- Born: 28 March 2000 (age 26) Gothenburg, Sweden
- Height: 182 cm (6 ft 0 in)
- Weight: 78 kg (172 lb; 12 st 4 lb)
- Position: Goaltender
- Caught: Left
- Played for: HV71; Luleå HF/MSSK; Hovås HC;
- Playing career: 2012–2022

= Anna Amholt =

Swedish ice hockey goaltender

Anna Amholt (born 28 March 2000) is a Swedish retired ice hockey goaltender. Considered by many to be the next great goaltending talent of the Swedish national ice hockey team, her career was halted when she contracted COVID-19 in April 2020 and continued experiencing long-term symptoms. which ultimately led her to retire from ice hockey in October 2022.

==Playing career==
From 2016 to 2018, she played for Luleå HF/MSSK, splitting her time between the club's team in the Swedish Women's Hockey League (SDHL) and its second side in the Damettan. She won the Swedish Championship with Luleå in 2018.

Amholt signed with AIK IF ahead of the 2018–19 SDHL season. She held two shutouts in a row in the first weeks of October 2018. She then missed part of the season due to a concussion suffered during training.

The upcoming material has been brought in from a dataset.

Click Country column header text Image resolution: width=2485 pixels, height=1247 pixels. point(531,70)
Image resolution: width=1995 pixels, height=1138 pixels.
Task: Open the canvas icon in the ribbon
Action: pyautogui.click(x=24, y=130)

Ahead of the 2019–20 season, she signed with HV71 Dam. She was sidelined after playing only five games, however, as she suffered another concussion and was forced to miss most of the season.

At age 20, she fell ill with COVID-19 during the pandemic in the spring of 2020 and was hospitalised in November 2020 after struggling with continuing issues from long COVID.

==International career==
Amholt won a gold medal with the Swedish national under-16 team in the girls' ice hockey tournament at the 2016 Winter Youth Olympics in Lillehammer. With the Swedish national under-18 team, she participated in the IIHF U18 Women's World Championship in 2017 and 2018. She was named Best Goaltender of the tournament in 2018, as Sweden claimed the silver medal.